** ASSIGNED TASK **
Report each line of the entries below that has the word "YouTube" in it.

** MATERIAL TO PROCESS **
──────

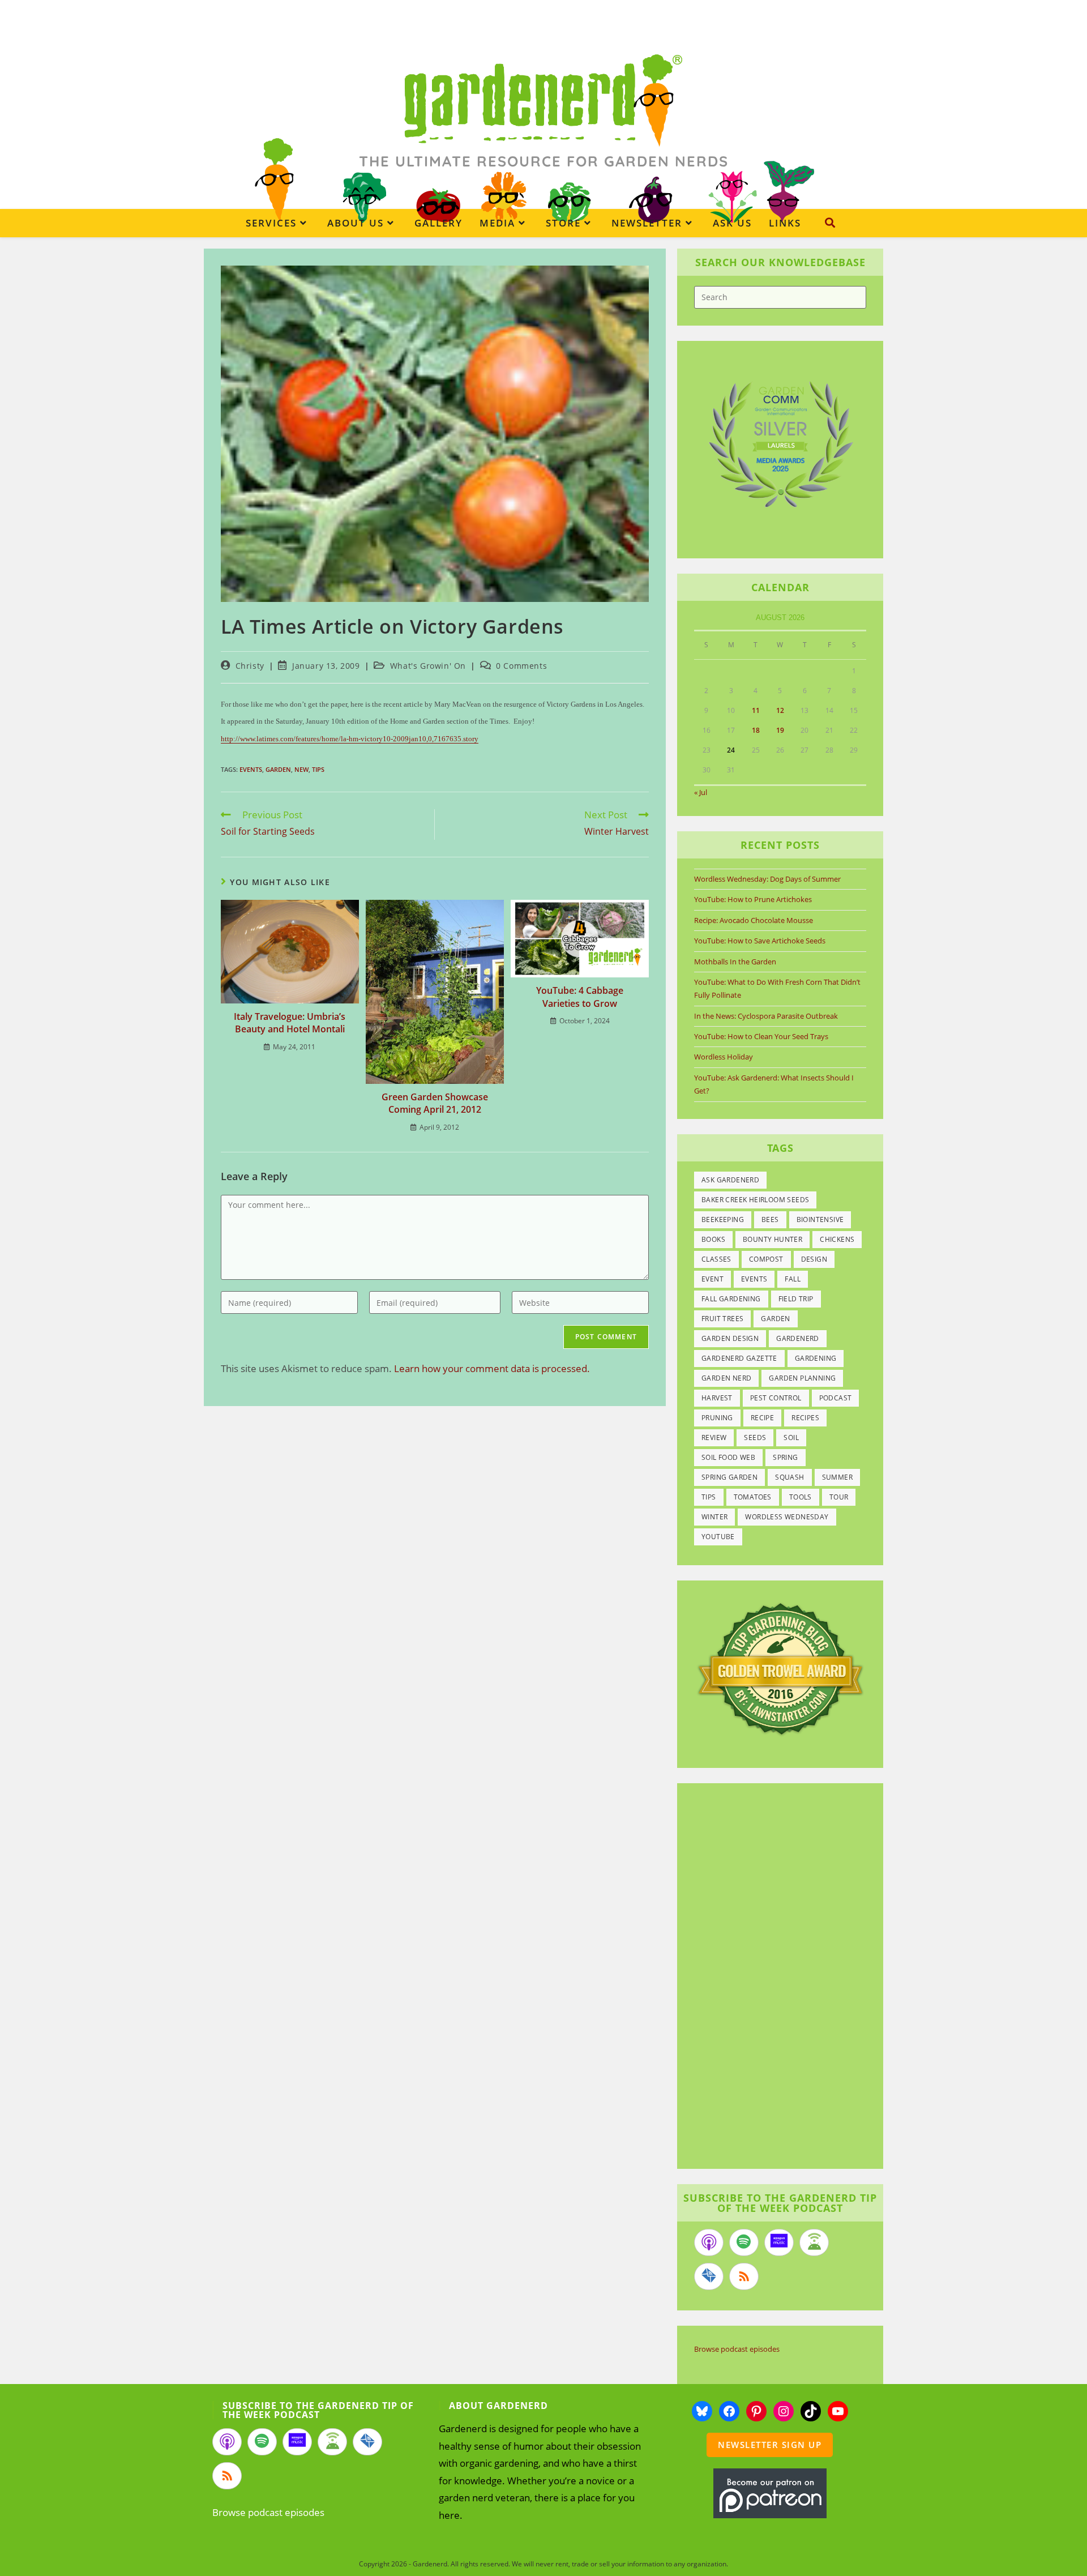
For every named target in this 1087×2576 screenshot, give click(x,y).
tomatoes (753, 1497)
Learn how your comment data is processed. (492, 1368)
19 (780, 730)
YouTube (718, 1536)
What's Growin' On (428, 665)
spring (785, 1457)
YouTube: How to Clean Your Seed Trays (761, 1036)
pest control (776, 1398)
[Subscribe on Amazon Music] (779, 2242)
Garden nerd (726, 1378)
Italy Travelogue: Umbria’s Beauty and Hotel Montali (289, 1022)
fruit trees (722, 1318)
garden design (730, 1338)
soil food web (728, 1457)
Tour (839, 1497)
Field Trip (796, 1299)
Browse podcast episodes (737, 2349)
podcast (835, 1398)
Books (713, 1239)
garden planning (802, 1378)
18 (756, 730)
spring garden (729, 1477)
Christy (250, 665)
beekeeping (722, 1219)
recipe (762, 1417)
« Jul (700, 792)
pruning (717, 1417)
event (712, 1279)
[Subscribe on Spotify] (744, 2242)
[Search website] (830, 222)
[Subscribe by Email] (709, 2276)
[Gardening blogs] (780, 1668)
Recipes (805, 1417)
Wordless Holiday (723, 1057)
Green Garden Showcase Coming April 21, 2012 (435, 1103)
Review (713, 1437)
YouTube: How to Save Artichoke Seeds (759, 940)
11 (756, 710)
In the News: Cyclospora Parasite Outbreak (766, 1016)
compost (766, 1259)
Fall (793, 1279)
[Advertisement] (774, 1977)
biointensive (820, 1219)
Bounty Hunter (772, 1239)
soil (791, 1437)
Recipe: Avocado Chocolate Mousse (753, 920)
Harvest (717, 1398)
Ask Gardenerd (730, 1180)
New (301, 769)
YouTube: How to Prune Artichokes (753, 899)
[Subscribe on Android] (814, 2242)
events (250, 769)
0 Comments (521, 665)
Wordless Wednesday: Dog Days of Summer (767, 879)
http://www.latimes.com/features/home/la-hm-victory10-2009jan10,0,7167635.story (349, 738)
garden (278, 769)
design (814, 1259)
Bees (770, 1219)
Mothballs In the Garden (735, 961)
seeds (755, 1437)
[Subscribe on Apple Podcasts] (709, 2242)
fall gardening (731, 1299)
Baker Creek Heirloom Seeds (755, 1199)
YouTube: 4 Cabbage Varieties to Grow (579, 996)
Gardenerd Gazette (739, 1358)
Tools (800, 1497)
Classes (716, 1259)
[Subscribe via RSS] (744, 2276)
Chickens (837, 1239)
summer (837, 1477)
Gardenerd (797, 1338)
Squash (789, 1477)
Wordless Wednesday (786, 1517)
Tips (318, 769)
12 (780, 710)
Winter (714, 1517)
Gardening (816, 1358)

──────

** RESULT FOR THIS EXERCISE **
YouTube (718, 1536)
YouTube: How to Clean Your Seed Trays (761, 1036)
YouTube: How to Save Artichoke Seeds (759, 940)
YouTube: How to Prune Artichokes (753, 899)
YouTube: 4 Cabbage Varieties to Grow (579, 996)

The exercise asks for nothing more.